Beware the pitfalls of digital ads

To steer clear of illegal advertisements, dealers should be mindful of the pitfalls lurking in the digital space.

There has been an industrywide push to put much of the car buying and financing process online, including advertisements. While that’s a good thing for consumers and auto retailers alike, dealers should make sure that online ads don’t come back to haunt them.

State attorneys general think of dealership ads as “low hanging fruit” for fines and penalties for unfair or deceptive acts and practices, Randy Henrick, Dealertrack’s associate general counsel, said in a Dealertrack webinar last week.

Dealerships should consider federal and state laws when developing all ads. But Henrick says that with digital ads especially, many times when dealerships find themselves under regulators’ spotlight, they had no knowledge of technical glitches or no consumer complaints about deceptive advertisements beforehand.

So how would regulators know about dealers’ online ads? They’re trolling for them, Henrick says.

The Federal Trade Commission trolls the Internet, especially social media, looking for deceptive advertisements, Henrick said. Twitter is a faulty medium for advertising credit terms because the FTC requires the ads to be clear and conspicuous and to contain all disclosures necessary. With today’s 140-character limit, that’s virtually impossible.

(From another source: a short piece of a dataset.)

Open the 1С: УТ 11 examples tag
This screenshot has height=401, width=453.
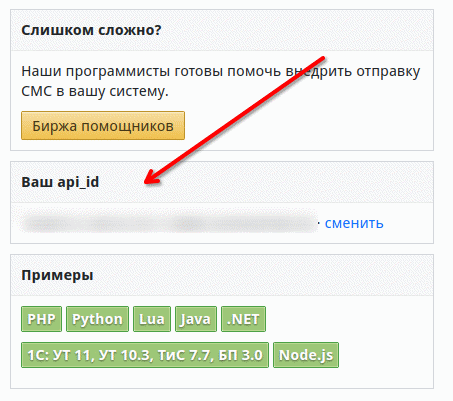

Facebook can also cut off part of an ad that’s legally necessary.

And with Google, a 4-year-old ad could pop up on the third page of a search, Henrick said. A customer could come into the dealership with the old ad and accuse the store of a Truth in Lending Act violation. To avoid that, dealers should put an expiration date on each Internet ad they run, Henrick said.

Another problem: Ads on dealership websites can fall short when scrolled. Retailers could be asking for trouble, Henrick said.

Dealers should customize their ads so that it doesn’t matter whether the consumer’s device requires vertical or horizontal scrolling; all the necessary information is unquestionably visible.

Providing information online benefits the dealer and consumer overall. It spreads awareness and brings more consumers into the store. But there are pitfalls dealers should be wary of, and they should take the necessary steps to avoid them.